- _YOUR INSTRUCTIONS_
Report each line of the records where "agent" occurs.

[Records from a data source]
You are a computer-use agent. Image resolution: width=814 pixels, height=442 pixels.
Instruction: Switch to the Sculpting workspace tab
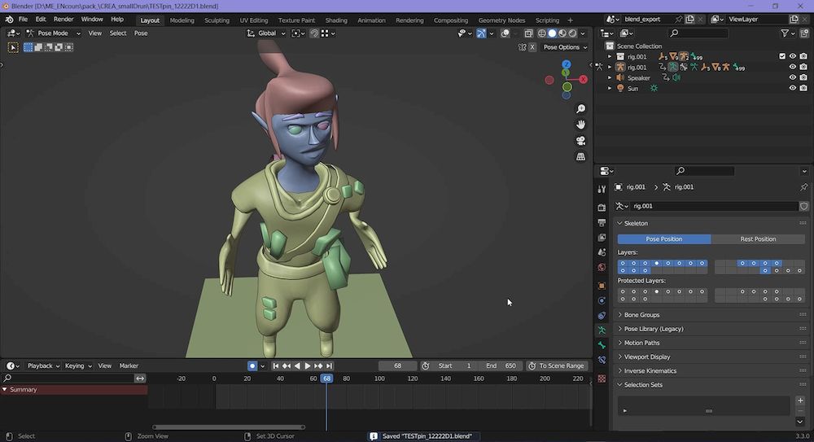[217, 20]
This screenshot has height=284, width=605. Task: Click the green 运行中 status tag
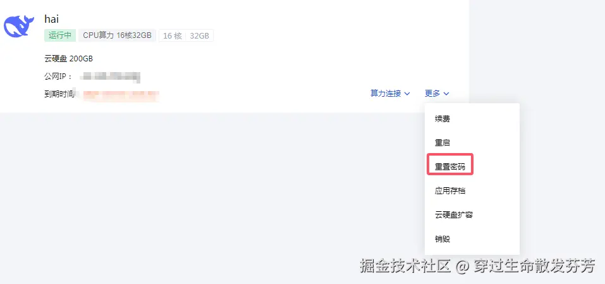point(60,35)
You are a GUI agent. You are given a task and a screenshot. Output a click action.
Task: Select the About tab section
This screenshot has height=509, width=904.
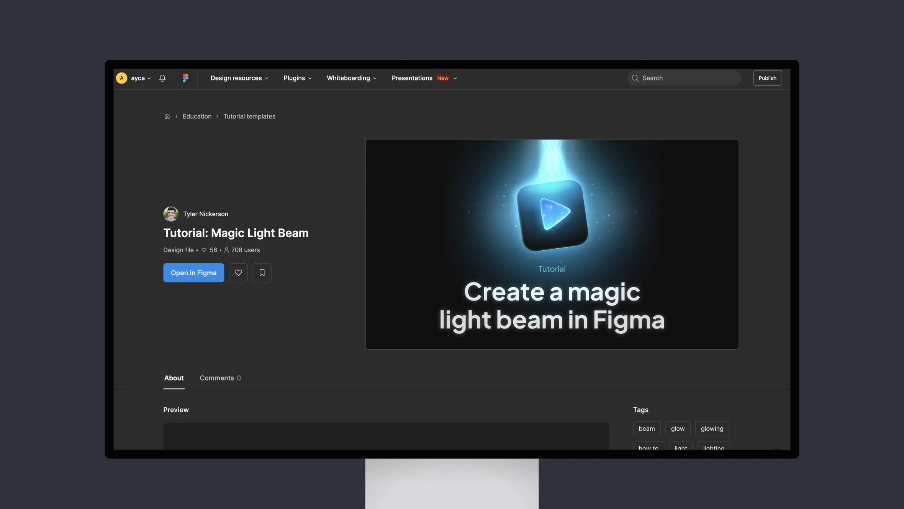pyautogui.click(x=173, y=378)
...
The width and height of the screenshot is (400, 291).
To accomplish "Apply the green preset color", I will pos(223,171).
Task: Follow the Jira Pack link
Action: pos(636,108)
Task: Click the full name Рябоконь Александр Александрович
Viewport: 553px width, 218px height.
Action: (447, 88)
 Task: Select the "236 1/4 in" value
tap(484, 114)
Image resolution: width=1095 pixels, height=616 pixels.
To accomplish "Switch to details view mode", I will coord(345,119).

- _TASK OUTPUT_
You are a computer-use agent. Image resolution: width=814 pixels, height=442 pixels.
You are a GUI agent. You are given a task and a screenshot. Output a click action.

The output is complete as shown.